Beer cake. This I found in what would make a creditable entry for smallest pub in the world. Birch Hall Inn, at Beck Hole near Goathland, is a slip of a room with three tables, fading wallpaper and a serving hatch for a bar. As well as serving its own-brewed beer, it has a short menu of doorstep sandwiches, scones and beer cake; the latter made by soaking fruit in the afore-mentioned beer. Yummy. Do take time to pop into the next-door shop (the other side of the hatch) for a bag of old-fashioned sweets such as midget gems and liquorice sticks. More yum!

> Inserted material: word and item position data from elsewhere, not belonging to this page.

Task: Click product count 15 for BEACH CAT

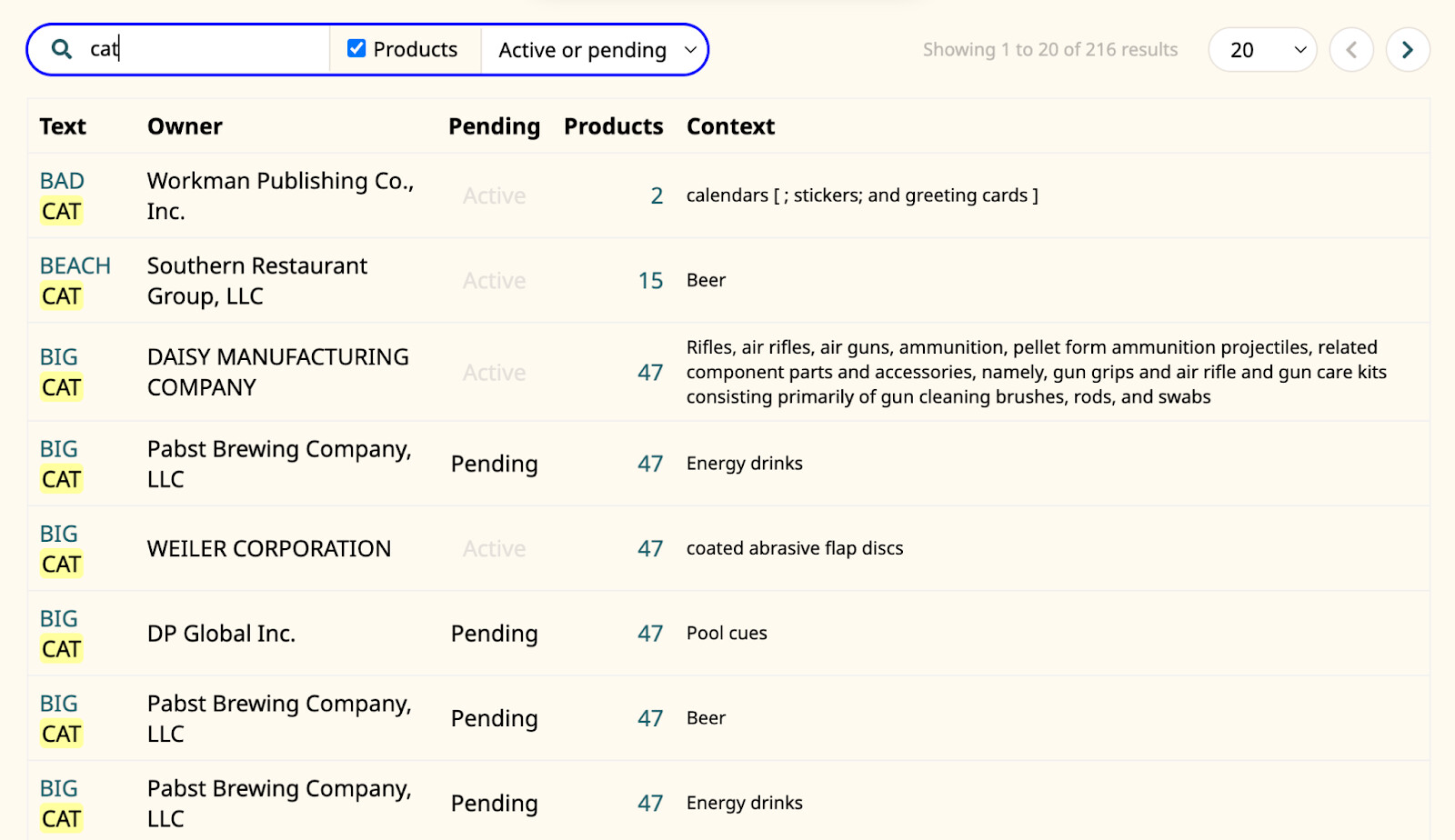Action: tap(650, 280)

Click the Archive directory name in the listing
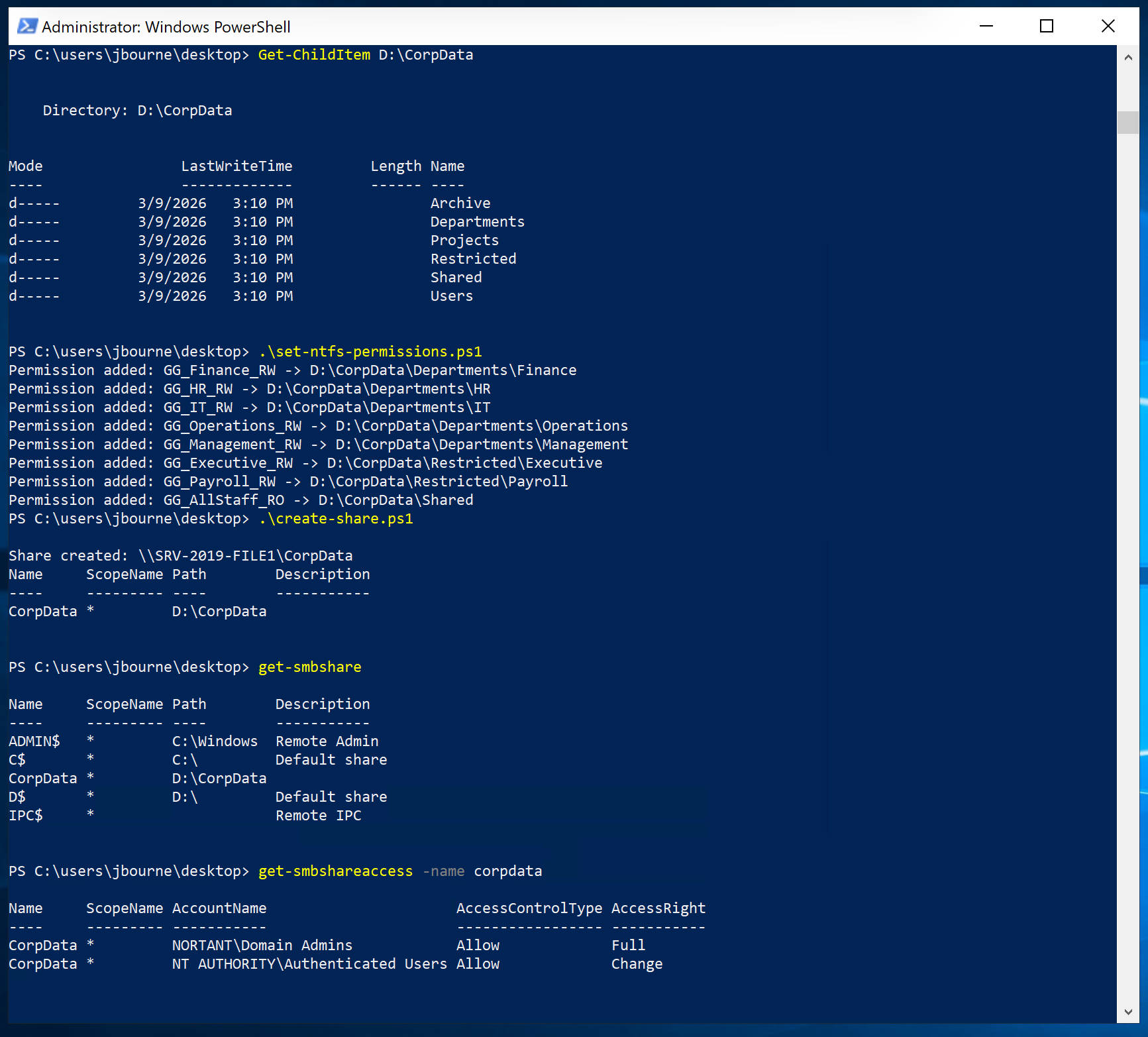(x=460, y=203)
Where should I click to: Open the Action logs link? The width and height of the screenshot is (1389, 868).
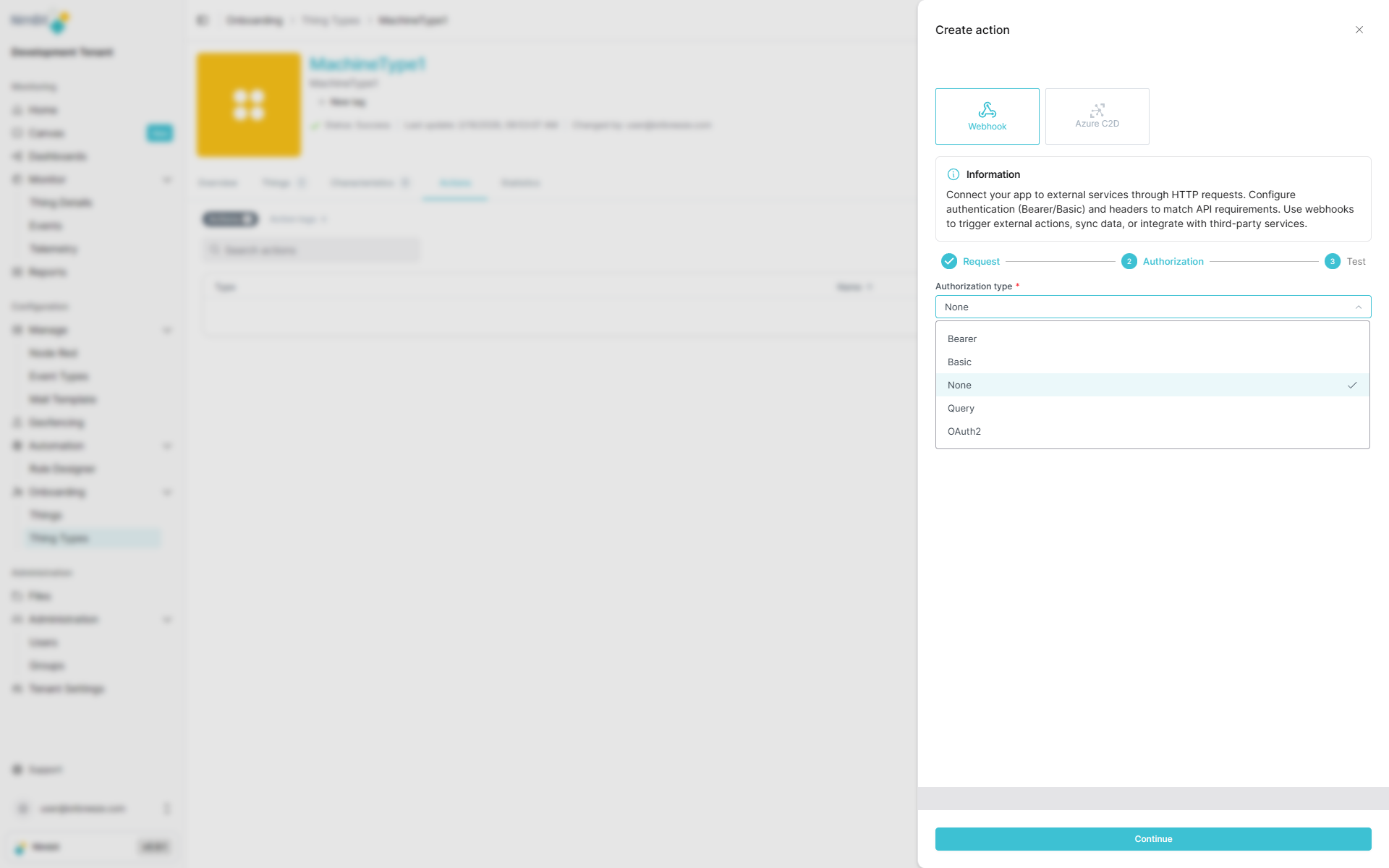click(293, 218)
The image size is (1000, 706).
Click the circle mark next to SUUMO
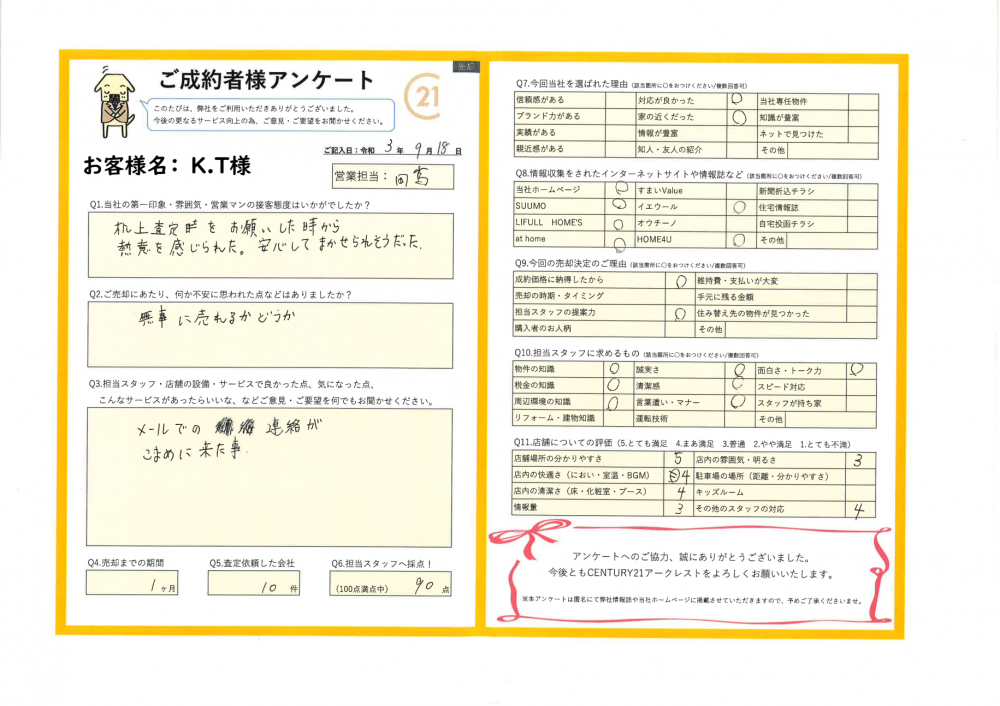618,207
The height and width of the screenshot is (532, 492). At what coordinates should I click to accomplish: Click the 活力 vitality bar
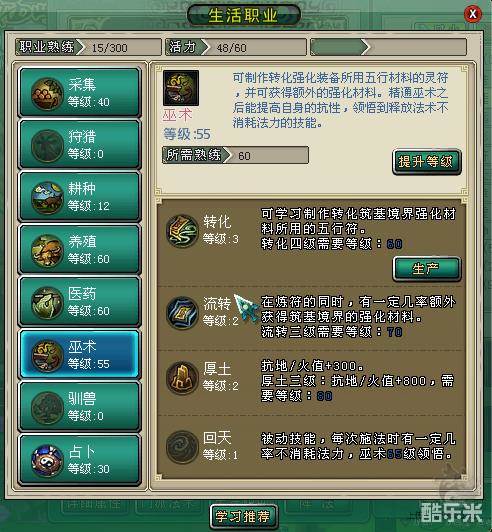point(236,47)
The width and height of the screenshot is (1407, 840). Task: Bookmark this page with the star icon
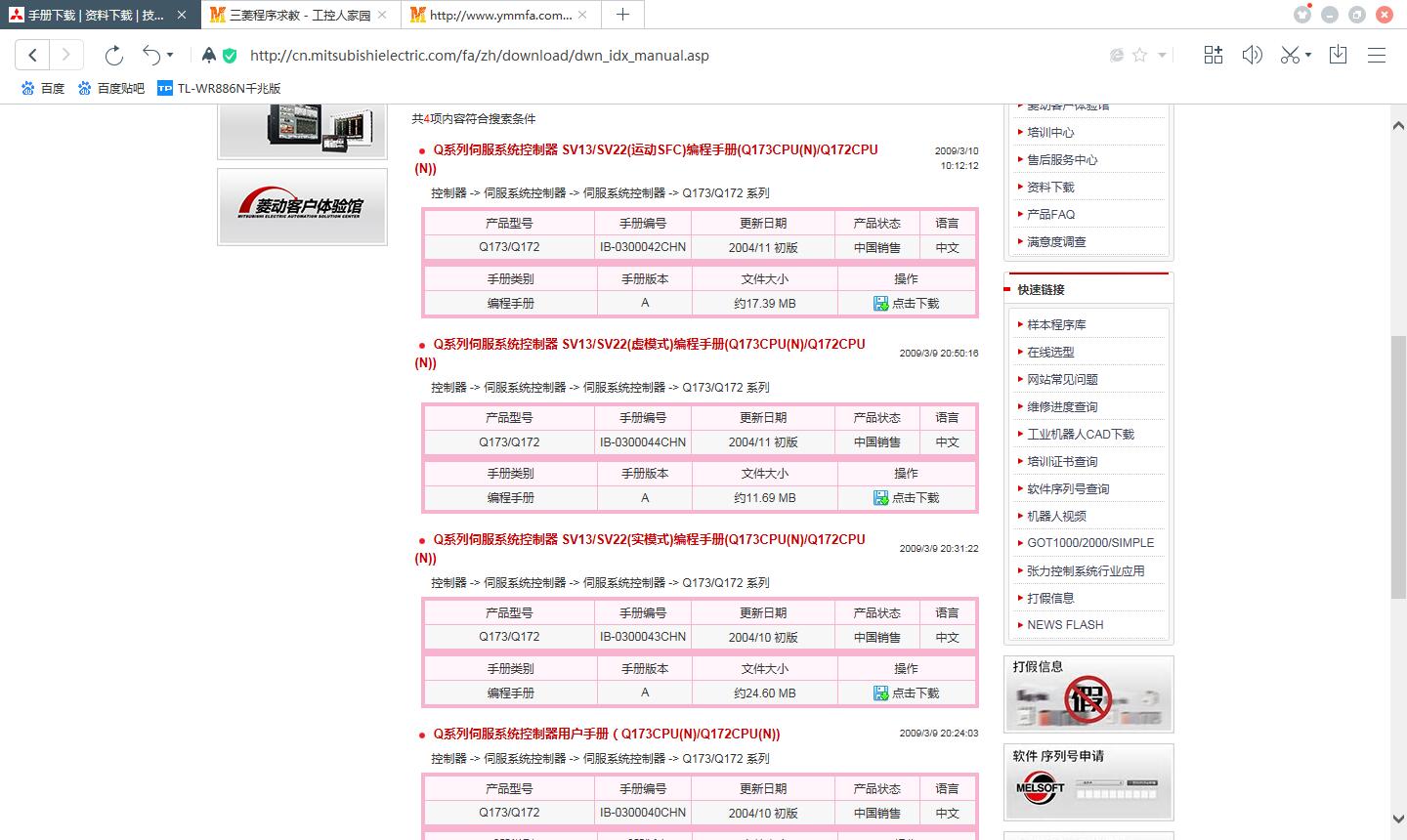[1139, 55]
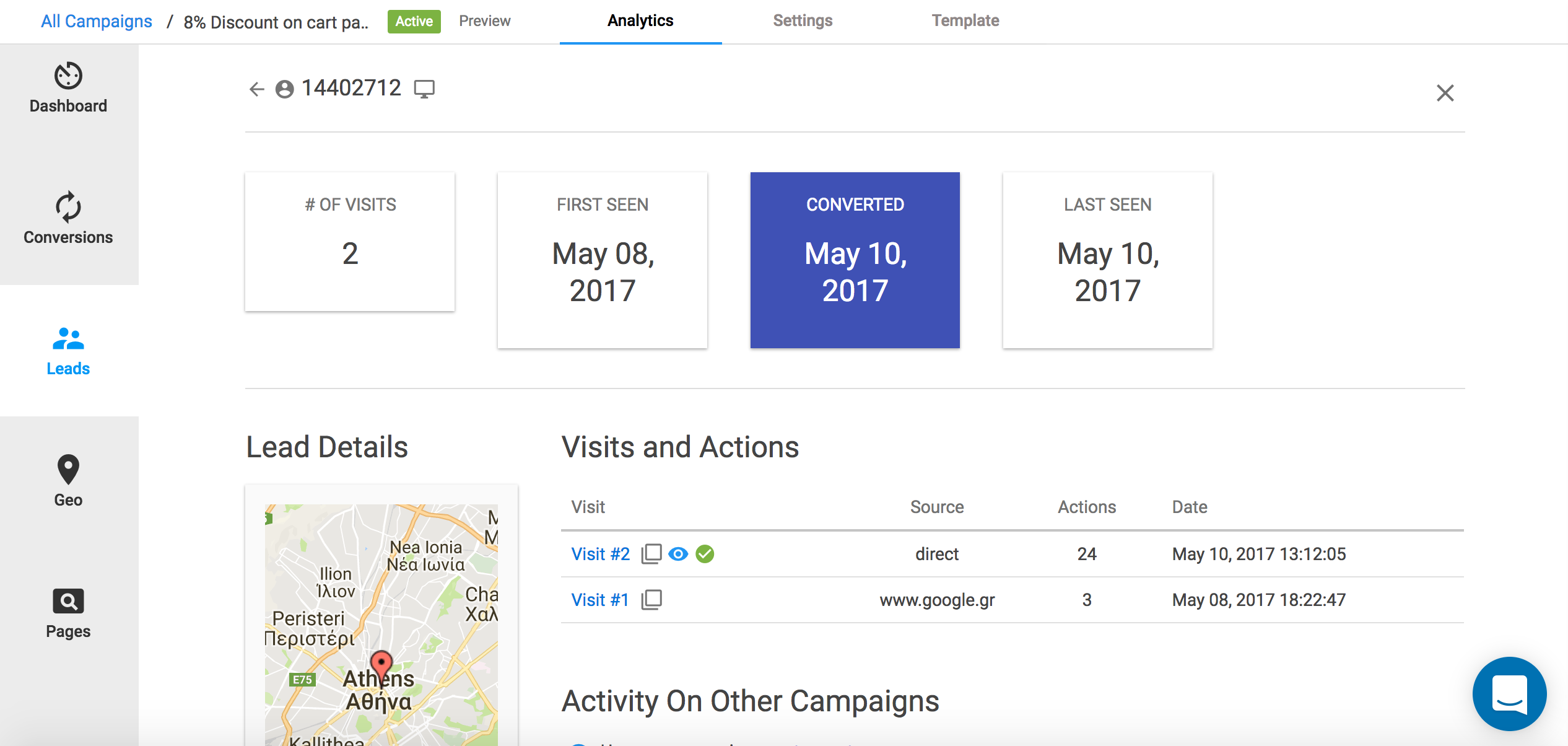Open the Dashboard sidebar section
Screen dimensions: 1568x746
coord(68,88)
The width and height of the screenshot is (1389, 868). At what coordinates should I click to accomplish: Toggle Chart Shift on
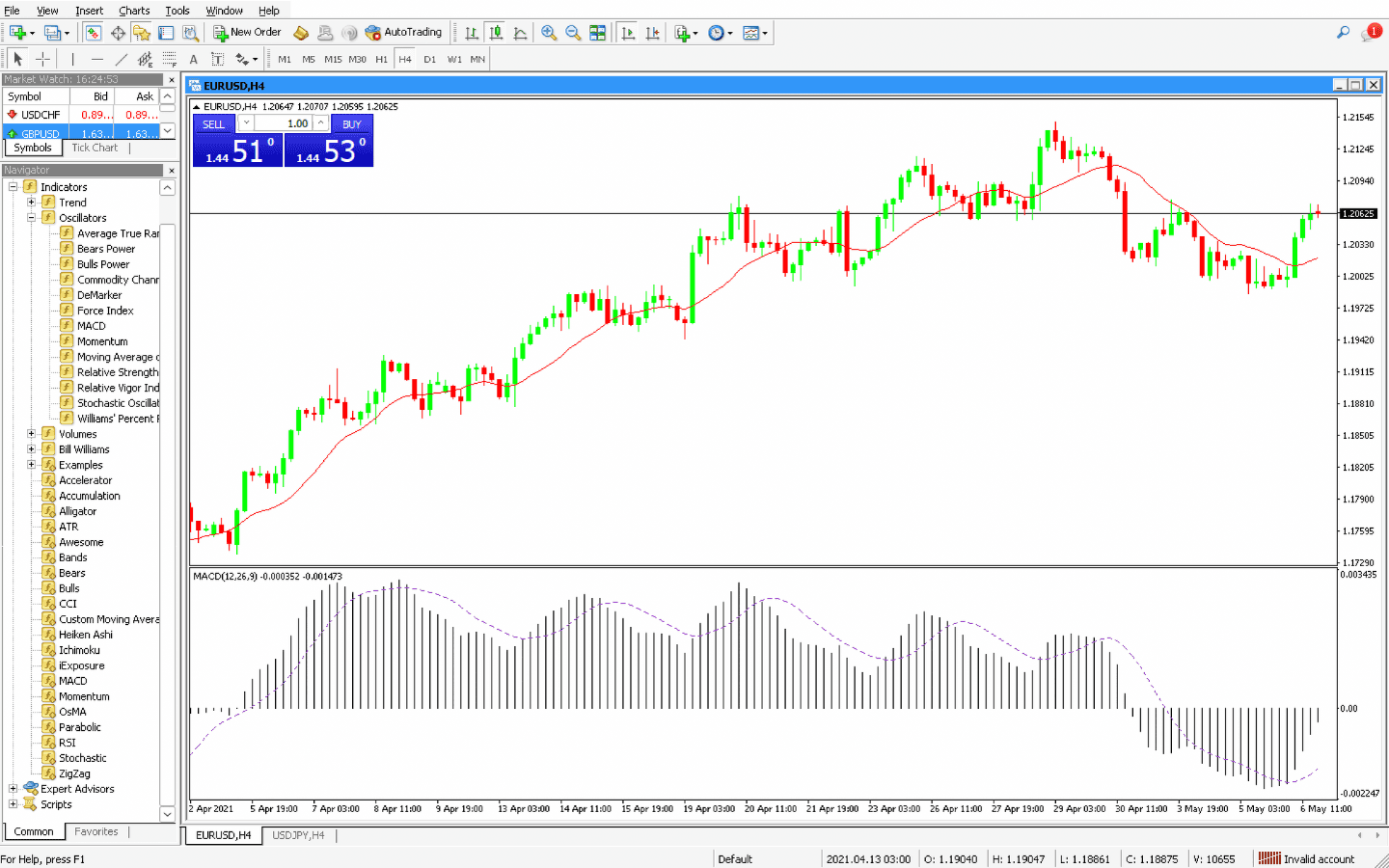coord(652,32)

Bridestones. These sound rather charming but the reality was rather different… Emerging from a path on the edge of Dalby Forest, near Thornton-le-Dale, for a moment I thought I’d walked onto a sci-fi film set. A series of towering, toadstool-shaped rocks stood in eerie silence around the rim of a shallow valley. The eeriness was compounded by the fact I couldn’t see another soul. The rocks seemed to possess a power, as though lined up for a ritual. In truth, they are just fantastically weathered sandstone. But the atmosphere around them was extraordinary.

Bridestones 1

Chimney Bank. I knew this twisty road up out of Rosedale Abbey was steep – 1-in-3 – but I didn’t know it was something of a cycling challenge; the record is just over five minutes for the half-mile from bottom to top. Even with a trusty four wheels, and doing nothing more taxing than changing gear, I was puffed when I reached the summit. But the views are glorious!

Rosedale from Chimney Bank 1

I learned the cycling facts from Kate Jones and Stephen Gilles, traditional glassmakers whose studio in Rosedale, Gillies Jones looks out onto the moors. As someone once said of their signature bowls: I want one in every colour.



Mad running season

It’s that time of year. The streets are full of runners, physiotherapists are fully booked, and I’m badgering friends to part with their money. Yes, it’s Great North Run season (Sep 7, Newcastle). And this year, the millionth runner will cross the finishing line – a world first. No other mass-participation running event has reached one million participants.

And, yes, I’m doing the Run (hoping not to be that millionth person; too embarrassing) fund-raising for The Stroke Association. In a moment of madness, I also signed up to take part in the Opening Ceremony (Sep 4). This will be a musical-dramatic-pyrotechnic-acrobatic-magical lighting-all-singing-all-dancing spectacular on the Quayside with around 1000 volunteers shaking their booty. Stories of the north-east’s shipbuilding and coal-mining heritage, together with its inventor and sporting heroes, will be told. A bit like the Olympics, but with a definite northern twang.

The air will be electric with Geordie good humour. Come along!